PROBLEMS TO SOLVE:
a) Do these statements agree with the passage on lexical families below? Answer yes or no for each, and quote the words of the passage that decide it. (i) The lexical family of prison includes incarcérer. (ii) Emprisonner and incarcérer belong to the same macro-family. (iii) Table 11 is borrowed from Roché (2009).
b) List every stem that the passage on lexical families below writes between slashes.
c) Answer from the passage on lexical families below.
(i) How many series make up the semantic paradigm of the three families in Table 11?
(ii) The families of école and prison are compared to the family of which word?
(iii) Into how many morphological families does the analysis in ParaDis split the families of école and prison?

-- Begin DOCUMENT TEXT --

Suppletive lexemes such as carcéral in the family of prison or scolaire in the family of école pose similar problems as shown in Table 11, borrowed from Bonami and Strnadová (2019). The three families in Table 11 correspond to a single semantic paradigm consisting of 4 series whose relations can be described using the abstract paradigm (‘\(s_{51}\)’, ‘he who is in \(s_{51}\)’, ‘of \(s_{51}\)’, ‘to put in \(s_{51}\)’).

Table 11 Paradigm with stem suppletion (Bonami & Strnadová, 2019). The families of école and prison are compared to that of commerce. The first column contains location nouns, the second one, nouns denoting persons involved in activities taking place in this location, the third one, the relational adjectives of the nouns in column 1, and the last column, causative verbs expressing change of location. One part of the family of école is formed on the stem /ekɔl/ (école, écolier) and the other part on the stem /skɔl/ (scolaire, scolariser). The family of prison contains two causative verbs ‘to jail’, one coined on the stem /prizɔn/ (emprisonner) and the other on the stem /cɑʁseʁ/ (incarcérer), also used to form the adjective carcéral

The analysis of the paradigm of Table 11 in ParaDis separates the families of école and prison into several formally homogeneous subfamilies: they are split in five morphological families, each belonging to a different morphological paradigm. These families and paradigms are presented in the left part of Fig. 12. Their superposition, described in the right part, yields what Roché (2009) and Hathout (2011) call lexical families. More specifically, a lexical family can be formally defined as the union of all the morphological families which are in correspondence with the same semantic family. According to this definition, the lexical family of école is {école, écolier, scolaire, scolariser}, the morphological families (école, écolier) and (scolaire, scolariser) being in correspondence with the same semantic family (‘school’, ‘schoolboy’, ‘of school’, ‘to send to school’). Likewise, the lexical family of prison is {prison, prisonnier, emprisonner, carcéral, incarcérer}. It results from the union of morphological families (prison, prisonnier, emprisonner) and (carcéral, incarcérer) both related to the same semantic family (‘jail’, ‘inmate’, ‘of prison’, ‘to jail’). These families are said to be lexical because from a lexical point of view scolaire is the relational adjective of école just as commercial is the relational adjective of commerce. The lexical families we just defined are different from the macro-families proposed by Bonami and Strnadová (2019) since a macro-family is the union of two or more families that are in complementary distribution. For example, emprisonner and incarcérer do not belong to the same macro-family but belong to the same lexical family.

-- End DOCUMENT TEXT --
-- Begin SUPPLIED MATERIAL --

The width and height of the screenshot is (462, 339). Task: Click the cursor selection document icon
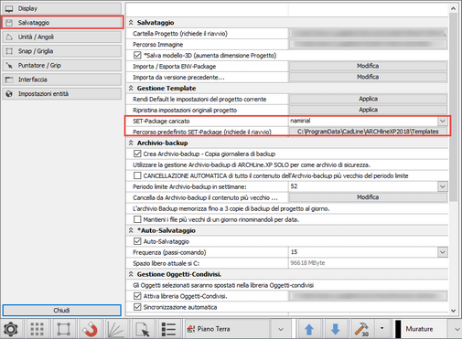point(143,329)

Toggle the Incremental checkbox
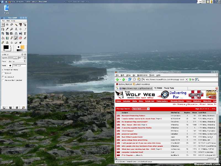point(3,77)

-- End SUPPLIED MATERIAL --

RESPONSES:
a)
(i) Yes: "the lexical family of prison is {prison, prisonnier, emprisonner, carcéral, incarcérer}"
(ii) No: "emprisonner and incarcérer do not belong to the same macro-family"
(iii) No: "borrowed from Bonami and Strnadová (2019)"

b) /ekɔl/, /skɔl/, /prizɔn/, /cɑʁseʁ/

c)
(i) 4
(ii) Commerce
(iii) Five